De acordo com a assessoria de imprensa da Receita, os bancos encaminharam um
documento ao fisco pedindo uma declaração da data. já que
o diário só foi distribuído no dia 4 de janeiro.
Para os bancos a questão é importante porque eles são o agente arrecadador do IOF. Como a edição extra só saiu no fim da noite do dia 3, eles não recolheram os impostos das operações realizadas neste dia. A dúvida começou quando a Imprensa Nacional deu uma declaração ao escritório Mattos Filho Advogados dizendo que o D.O.U. extra só circulou no dia 4. A ouvidora da Imprensa Nacional, Eridan Rocha da Cunha, que assinou a declaração, explica que houve um equívoco. Ela diz que no dia 4 foi feita a distribuição do jornal, mas a circulação foi no dia 3, com o envio do diário ao presidente da República por volta das 21h30. O conteúdo do jornal ficou disponível ao público, na internet, segundo a ouvidora, às 23h35.
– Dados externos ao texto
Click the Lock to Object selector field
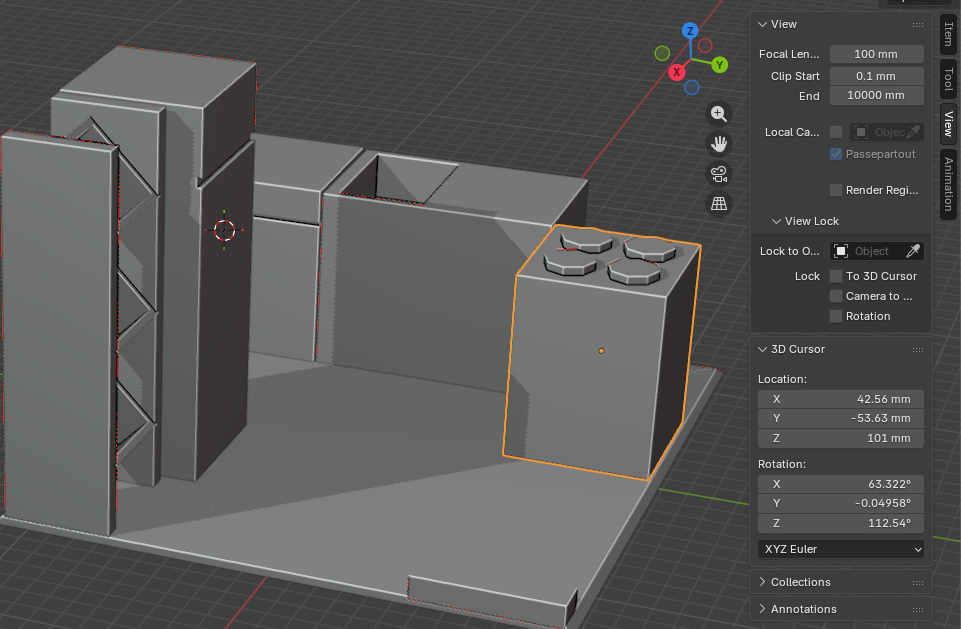The image size is (961, 629). [865, 251]
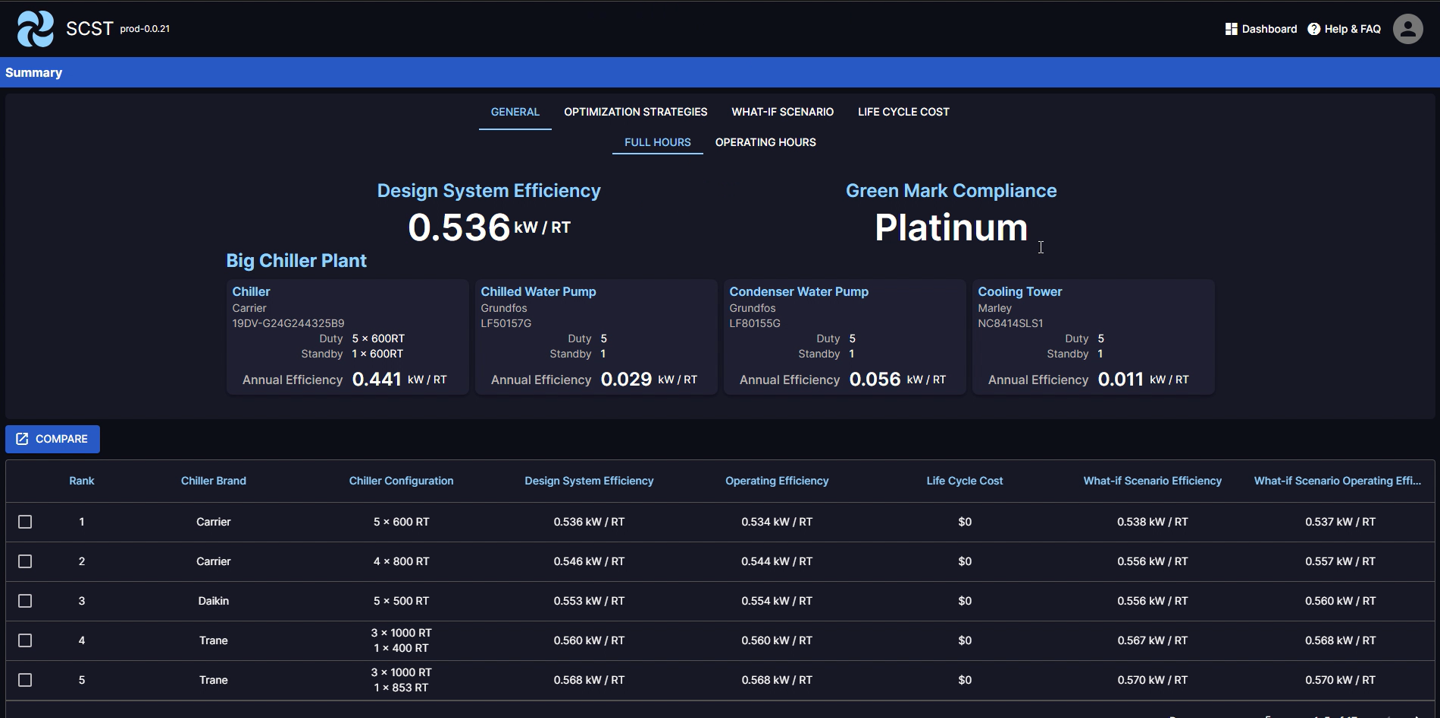Go to the Life Cycle Cost tab
Screen dimensions: 1440x718
click(903, 112)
O advogado Paulo Vaz, do escritório Levy & Salomão Advogados,
diz que o Supremo Tribunal Federal (STF) já se manifestou sobre essa
questão de datas no passado e decidiu que vale a de circulação.
A questão foi discutida no contexto da Lei nº 8.981, de 1995, conversão
da Medida Provisória nº 812, que limitou a compensação
de prejuízos fiscais em 30%. A norma teria sido publicada no D.O.U. de
31 de dezembro de 1994, um sábado, mas o diário foi distribuído
apenas na segunda-feira seguinte, já em 1995. Vaz diz que a matéria
está sendo novamente discutida no Supremo e já tem cinco votos
a favor do fisco e um a favor do contribuinte. A argumentação
no caso do IOF poderá ser diferente, já que se trata de um imposto
diário, com apuração diferente do imposto de renda.